Le connétable d’Armagnac était au nombre des prisonniers de la Conciergerie avec le chancelier de Marle, plusieurs évêques, des seigneurs, des membres du Parlement.

ANCIENNE COUR DE LA CONCIERGERIE

A la nouvelle de l’entrée des Bourguignons, le prévôt de Paris, Tanneguy du Châtel, avait pu courir prendre le petit Dauphin, futur Charles VII, et l’avait emporté, enveloppé dans les draps de son lit à la Bastille. Le connétable d’Armagnac avait eu le temps de se jeter hors de chez lui et de se réfugier dans la maison d’un artisan son voisin; mais, dénoncé ou découvert, il fut enlevé de sa cachette et mené au Palais avec d’autres saisis dans leur lit ou trouvés cachés dans leurs caves.
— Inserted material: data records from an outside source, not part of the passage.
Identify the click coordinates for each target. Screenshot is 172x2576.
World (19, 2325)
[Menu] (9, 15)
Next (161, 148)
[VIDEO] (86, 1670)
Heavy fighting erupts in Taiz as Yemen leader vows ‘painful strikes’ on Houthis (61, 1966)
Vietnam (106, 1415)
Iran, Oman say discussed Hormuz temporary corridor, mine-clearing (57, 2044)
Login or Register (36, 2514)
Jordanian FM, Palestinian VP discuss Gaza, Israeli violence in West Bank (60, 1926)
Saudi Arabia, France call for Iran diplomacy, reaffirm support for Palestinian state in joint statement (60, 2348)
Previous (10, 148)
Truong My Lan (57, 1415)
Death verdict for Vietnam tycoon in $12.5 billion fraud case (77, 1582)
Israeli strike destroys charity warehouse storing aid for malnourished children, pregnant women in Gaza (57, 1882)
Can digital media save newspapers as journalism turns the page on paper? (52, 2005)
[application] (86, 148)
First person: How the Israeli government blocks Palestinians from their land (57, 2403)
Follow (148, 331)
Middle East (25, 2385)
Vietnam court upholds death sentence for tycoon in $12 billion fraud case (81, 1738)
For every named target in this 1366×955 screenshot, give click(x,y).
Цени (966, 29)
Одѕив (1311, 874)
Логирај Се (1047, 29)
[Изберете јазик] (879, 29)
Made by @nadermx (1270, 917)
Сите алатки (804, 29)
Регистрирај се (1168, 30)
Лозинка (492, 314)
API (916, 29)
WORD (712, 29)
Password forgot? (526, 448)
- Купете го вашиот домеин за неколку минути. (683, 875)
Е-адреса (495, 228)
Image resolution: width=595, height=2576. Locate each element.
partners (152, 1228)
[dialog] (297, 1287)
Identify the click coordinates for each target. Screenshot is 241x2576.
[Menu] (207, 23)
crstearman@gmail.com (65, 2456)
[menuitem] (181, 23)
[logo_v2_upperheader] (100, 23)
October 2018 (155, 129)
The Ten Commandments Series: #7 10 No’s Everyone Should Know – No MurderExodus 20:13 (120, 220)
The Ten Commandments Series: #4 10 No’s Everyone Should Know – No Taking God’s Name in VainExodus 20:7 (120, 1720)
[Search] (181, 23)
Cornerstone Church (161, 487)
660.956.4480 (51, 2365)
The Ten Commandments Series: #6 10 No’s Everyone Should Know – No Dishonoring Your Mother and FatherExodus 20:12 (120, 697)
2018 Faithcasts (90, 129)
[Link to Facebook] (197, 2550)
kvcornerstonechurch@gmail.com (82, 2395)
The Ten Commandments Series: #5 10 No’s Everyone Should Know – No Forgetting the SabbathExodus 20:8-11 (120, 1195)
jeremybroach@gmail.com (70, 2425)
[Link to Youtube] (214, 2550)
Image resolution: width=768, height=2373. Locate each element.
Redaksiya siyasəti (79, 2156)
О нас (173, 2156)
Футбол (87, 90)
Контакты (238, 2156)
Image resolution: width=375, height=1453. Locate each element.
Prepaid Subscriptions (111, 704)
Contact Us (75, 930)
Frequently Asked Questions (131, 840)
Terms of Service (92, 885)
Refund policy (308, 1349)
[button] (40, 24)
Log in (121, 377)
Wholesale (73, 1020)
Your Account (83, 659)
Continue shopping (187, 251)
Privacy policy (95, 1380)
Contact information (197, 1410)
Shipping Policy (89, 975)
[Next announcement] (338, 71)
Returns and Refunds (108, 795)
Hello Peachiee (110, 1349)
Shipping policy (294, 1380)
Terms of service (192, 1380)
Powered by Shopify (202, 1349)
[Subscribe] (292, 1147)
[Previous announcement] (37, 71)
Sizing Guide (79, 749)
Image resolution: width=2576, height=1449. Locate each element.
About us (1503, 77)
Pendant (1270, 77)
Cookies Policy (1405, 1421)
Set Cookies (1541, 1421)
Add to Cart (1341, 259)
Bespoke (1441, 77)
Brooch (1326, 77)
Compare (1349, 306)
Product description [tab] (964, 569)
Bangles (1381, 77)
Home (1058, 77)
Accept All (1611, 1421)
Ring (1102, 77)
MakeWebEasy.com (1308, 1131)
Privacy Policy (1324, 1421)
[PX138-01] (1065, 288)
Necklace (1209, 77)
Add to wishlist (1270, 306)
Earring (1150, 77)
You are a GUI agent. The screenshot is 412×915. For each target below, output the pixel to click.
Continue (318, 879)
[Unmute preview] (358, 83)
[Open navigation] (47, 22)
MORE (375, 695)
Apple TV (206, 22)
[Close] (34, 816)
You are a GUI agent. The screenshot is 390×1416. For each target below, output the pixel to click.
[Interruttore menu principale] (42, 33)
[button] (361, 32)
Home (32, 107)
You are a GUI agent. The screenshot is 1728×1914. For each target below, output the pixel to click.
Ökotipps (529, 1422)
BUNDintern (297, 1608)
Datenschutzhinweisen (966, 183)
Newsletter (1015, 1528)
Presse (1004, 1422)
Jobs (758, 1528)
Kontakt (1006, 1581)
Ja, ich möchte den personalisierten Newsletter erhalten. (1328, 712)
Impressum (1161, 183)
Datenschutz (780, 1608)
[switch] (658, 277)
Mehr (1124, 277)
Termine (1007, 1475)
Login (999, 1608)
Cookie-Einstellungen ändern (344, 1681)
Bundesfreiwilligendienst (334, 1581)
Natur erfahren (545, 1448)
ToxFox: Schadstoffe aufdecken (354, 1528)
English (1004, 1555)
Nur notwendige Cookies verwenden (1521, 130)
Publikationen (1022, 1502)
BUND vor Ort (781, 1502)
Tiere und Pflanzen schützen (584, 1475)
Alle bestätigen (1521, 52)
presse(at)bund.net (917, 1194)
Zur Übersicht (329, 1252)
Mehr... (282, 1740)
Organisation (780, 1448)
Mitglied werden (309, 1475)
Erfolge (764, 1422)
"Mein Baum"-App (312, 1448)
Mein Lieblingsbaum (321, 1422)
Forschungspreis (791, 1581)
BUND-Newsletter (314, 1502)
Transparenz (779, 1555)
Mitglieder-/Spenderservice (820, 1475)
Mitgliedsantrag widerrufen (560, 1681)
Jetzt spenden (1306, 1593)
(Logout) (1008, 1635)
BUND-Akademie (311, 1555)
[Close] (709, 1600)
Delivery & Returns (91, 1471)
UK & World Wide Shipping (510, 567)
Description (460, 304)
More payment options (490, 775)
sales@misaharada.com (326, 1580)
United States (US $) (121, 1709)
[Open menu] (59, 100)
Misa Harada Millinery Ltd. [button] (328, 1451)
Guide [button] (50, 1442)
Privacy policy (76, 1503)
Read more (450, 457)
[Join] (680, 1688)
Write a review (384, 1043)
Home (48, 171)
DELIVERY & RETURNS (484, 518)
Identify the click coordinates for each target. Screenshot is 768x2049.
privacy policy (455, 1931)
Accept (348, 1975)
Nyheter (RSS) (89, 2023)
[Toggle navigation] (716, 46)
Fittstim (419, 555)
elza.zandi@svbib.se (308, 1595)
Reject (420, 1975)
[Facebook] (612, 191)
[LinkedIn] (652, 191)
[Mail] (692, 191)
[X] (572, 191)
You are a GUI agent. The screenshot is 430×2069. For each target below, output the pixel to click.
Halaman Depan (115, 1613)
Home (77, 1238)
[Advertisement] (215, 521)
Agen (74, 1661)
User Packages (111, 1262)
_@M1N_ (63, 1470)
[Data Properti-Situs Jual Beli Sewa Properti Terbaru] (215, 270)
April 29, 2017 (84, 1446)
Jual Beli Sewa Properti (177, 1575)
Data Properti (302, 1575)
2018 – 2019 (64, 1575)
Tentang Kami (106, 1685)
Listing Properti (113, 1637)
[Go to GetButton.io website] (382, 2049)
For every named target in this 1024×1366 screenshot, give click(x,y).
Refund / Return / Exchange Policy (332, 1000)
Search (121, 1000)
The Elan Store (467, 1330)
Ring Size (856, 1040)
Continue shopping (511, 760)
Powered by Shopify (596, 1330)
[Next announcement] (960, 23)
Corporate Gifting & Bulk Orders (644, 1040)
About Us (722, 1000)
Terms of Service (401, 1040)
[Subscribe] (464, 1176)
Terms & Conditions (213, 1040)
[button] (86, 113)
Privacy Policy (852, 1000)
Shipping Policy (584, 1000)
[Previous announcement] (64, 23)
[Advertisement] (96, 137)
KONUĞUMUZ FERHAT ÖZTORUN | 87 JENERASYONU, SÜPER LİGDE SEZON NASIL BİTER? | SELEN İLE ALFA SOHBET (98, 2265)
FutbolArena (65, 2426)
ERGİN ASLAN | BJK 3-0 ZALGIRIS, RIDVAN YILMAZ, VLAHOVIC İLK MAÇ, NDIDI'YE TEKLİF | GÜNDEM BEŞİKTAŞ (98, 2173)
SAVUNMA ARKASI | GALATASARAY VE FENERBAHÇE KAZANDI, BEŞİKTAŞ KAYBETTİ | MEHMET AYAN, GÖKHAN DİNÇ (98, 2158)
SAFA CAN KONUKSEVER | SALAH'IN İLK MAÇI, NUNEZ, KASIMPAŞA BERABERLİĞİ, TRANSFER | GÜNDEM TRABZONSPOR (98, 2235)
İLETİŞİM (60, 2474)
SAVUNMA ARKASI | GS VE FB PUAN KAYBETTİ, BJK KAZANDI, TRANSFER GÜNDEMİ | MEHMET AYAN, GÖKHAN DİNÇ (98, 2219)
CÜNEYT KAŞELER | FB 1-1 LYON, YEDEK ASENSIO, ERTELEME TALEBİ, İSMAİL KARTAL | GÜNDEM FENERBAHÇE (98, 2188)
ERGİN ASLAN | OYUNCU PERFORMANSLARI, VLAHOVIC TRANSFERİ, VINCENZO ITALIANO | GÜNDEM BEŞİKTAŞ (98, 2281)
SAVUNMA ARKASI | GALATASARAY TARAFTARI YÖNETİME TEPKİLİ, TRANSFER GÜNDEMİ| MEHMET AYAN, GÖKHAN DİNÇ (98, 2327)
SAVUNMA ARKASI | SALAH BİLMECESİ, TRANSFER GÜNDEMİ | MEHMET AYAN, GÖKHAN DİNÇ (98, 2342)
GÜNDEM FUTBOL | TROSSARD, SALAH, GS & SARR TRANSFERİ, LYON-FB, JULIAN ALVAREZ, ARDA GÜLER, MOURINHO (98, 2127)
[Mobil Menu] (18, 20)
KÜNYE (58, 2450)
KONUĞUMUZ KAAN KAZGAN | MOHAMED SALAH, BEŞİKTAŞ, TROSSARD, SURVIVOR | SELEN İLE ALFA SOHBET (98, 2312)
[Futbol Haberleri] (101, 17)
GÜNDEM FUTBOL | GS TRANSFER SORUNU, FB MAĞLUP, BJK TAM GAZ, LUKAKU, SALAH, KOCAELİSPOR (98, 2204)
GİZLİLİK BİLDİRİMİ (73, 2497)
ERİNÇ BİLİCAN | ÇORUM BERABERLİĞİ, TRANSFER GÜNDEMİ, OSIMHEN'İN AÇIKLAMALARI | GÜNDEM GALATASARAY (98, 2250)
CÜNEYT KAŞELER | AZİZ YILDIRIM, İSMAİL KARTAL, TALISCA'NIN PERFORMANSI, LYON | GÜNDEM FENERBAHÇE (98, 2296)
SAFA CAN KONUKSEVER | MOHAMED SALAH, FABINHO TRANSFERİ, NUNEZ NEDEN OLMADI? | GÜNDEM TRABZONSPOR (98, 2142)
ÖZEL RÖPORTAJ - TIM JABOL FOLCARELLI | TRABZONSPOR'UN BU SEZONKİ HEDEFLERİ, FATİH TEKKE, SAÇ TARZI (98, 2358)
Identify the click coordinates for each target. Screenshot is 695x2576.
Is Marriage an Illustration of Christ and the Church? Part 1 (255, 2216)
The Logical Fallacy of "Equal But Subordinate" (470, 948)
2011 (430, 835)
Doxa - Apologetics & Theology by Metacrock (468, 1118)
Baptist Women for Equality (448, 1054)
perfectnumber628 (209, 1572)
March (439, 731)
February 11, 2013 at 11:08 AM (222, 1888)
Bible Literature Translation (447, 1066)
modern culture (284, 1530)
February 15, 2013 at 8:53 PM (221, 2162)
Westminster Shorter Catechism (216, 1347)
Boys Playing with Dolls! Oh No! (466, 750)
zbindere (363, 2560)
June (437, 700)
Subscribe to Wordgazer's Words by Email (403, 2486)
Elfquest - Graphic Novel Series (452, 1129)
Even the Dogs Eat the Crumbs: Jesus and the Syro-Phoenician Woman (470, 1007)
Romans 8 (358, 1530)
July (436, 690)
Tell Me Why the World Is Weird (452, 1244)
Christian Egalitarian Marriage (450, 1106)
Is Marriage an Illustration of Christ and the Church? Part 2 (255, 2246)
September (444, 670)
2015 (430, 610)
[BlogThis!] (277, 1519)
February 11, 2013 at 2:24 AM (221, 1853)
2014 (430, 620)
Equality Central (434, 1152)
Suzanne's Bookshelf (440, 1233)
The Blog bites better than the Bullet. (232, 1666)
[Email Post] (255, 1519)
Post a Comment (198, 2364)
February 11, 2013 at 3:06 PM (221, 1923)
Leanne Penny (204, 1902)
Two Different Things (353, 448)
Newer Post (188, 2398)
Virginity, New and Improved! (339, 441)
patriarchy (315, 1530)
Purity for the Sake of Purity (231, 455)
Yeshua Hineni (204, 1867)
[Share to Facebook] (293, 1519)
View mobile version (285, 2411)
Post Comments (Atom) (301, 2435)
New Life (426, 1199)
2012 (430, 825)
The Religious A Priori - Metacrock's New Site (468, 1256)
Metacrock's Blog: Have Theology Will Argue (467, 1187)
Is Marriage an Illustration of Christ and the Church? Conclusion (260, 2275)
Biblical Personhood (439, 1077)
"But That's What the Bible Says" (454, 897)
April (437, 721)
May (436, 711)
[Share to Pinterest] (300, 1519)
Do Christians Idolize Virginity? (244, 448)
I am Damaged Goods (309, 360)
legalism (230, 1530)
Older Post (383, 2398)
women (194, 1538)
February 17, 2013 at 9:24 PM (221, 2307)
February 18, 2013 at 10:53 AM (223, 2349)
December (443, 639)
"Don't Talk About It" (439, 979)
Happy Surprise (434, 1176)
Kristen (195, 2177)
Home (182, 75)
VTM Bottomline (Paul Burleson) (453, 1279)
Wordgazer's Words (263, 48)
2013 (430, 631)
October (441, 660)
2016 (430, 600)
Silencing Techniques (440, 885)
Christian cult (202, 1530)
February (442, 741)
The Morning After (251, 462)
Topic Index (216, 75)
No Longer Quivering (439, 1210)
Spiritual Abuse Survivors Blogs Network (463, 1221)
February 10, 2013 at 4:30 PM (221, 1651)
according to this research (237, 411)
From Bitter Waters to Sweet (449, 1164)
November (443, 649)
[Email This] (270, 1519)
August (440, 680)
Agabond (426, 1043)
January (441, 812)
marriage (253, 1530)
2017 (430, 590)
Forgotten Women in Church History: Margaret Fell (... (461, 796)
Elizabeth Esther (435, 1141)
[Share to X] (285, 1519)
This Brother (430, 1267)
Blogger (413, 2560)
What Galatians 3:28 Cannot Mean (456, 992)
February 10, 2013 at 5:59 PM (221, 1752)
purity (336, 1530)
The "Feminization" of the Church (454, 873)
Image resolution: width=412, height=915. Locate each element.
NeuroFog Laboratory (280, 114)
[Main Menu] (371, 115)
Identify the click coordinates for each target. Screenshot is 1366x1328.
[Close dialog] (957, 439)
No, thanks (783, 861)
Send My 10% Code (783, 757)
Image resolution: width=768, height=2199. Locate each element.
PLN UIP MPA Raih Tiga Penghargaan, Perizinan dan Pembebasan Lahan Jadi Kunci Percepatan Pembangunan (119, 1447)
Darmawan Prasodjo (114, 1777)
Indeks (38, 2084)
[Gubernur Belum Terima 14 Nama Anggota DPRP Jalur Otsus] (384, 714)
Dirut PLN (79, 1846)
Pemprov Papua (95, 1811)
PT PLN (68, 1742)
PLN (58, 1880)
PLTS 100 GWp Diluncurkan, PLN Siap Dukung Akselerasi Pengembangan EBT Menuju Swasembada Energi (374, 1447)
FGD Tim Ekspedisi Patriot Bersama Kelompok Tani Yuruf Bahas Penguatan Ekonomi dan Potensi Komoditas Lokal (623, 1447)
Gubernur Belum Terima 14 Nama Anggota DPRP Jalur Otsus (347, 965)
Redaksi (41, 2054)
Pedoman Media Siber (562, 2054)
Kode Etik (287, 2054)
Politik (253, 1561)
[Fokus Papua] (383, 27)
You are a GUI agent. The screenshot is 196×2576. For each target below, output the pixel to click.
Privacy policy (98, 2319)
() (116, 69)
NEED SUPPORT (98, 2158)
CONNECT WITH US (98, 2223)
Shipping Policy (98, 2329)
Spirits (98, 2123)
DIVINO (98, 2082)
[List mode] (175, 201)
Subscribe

Leur prison ne dura guère, les bouchers de Caboche et les forcenés conduits par le bourreau Capeluche se précipitèrent sur ces prisons pour tout massacrer. Le prévôt bourguignon de Paris essaya bien un instant d’empêcher la tuerie qui se préparait; mais devant le déchaînement de cette populace enragée qui ne voulait rien entendre et menaçait d’égorger ceux qui oseraient parler de pitié, il recula: «Mes amis, faites ce qu’il vous plaira.»

Aussitôt les diverses bandes de massacreurs se jetèrent sur les diverses prisons et en forcèrent les portes, par le feu quelquefois, quand elles étaient trop solides ou quelque peu défendues. Les prisonniers du grand Châtelet se défendirent courageusement pendant deux journées d’assaut avant d’être forcés, égorgés sur les tours, brûlés dans les bâtiments incendiés, ou précipités d’en haut sur les piques des assaillants d’en bas, au milieu des rires féroces.

«Et ne laissèrent en prison de Paris, sinon au Louvre pour ce que le roi y était, quelque prisonnier qu’ils ne tuassent par feu ou par glaive,» dit le bourgeois de Paris dans sa chronique. Les morts entassés dans des tombereaux ou attachés par les pieds à des cordes et traînés sur les pavés, étaient menés jusqu’aux portes de la ville et jetés tout simplement dans les champs.

Les prisons du Palais, où étaient les prisonniers de marque, furent assaillies les premières. Aux cris de: «Tuez ces chiens, ces traîtres Arminaz qui ont vendu le royaume de France aux Anglais!» les massacreurs enfoncent les portes de la Conciergerie, fouillent toute la prison, pénètrent partout et y tuent tout ce qu’ils trouvent, même des malheureux qui n’avaient rien à démêler avec Armagnac ou Bourgogne, même de pauvres prisonniers pour dettes, ce qui se verra aussi plus tard, au même endroit, aux massacres de septembre 92.

Là périrent le connétable d’Armagnac, le chancelier de France de Marle, l’évêque de Constance son fils, et plusieurs capitaines. Ils furent égorgés dans une cour de derrière, entre le logis royal et les jardins, où probablement leurs gardiens les avaient fait reculer à l’approche des meurtriers; leurs corps dépouillés furent jetés dans la cour du May, après que les assassins, par dérision, eussent, en enlevant une bande de peau, dessiné la croix de Bourgogne sur le corps du connétable. Les cadavres restèrent exposés deux jours entiers au pied du grand perron de marbre, furent repris ensuite par des malandrins et traînés par les rues en recevant mille outrages.

Pendant ce temps, les Anglais enlevaient la Normandie place après place, et venaient à bout après un long siège de la ville de Rouen. Ils prenaient Pontoise et touchaient presque Paris.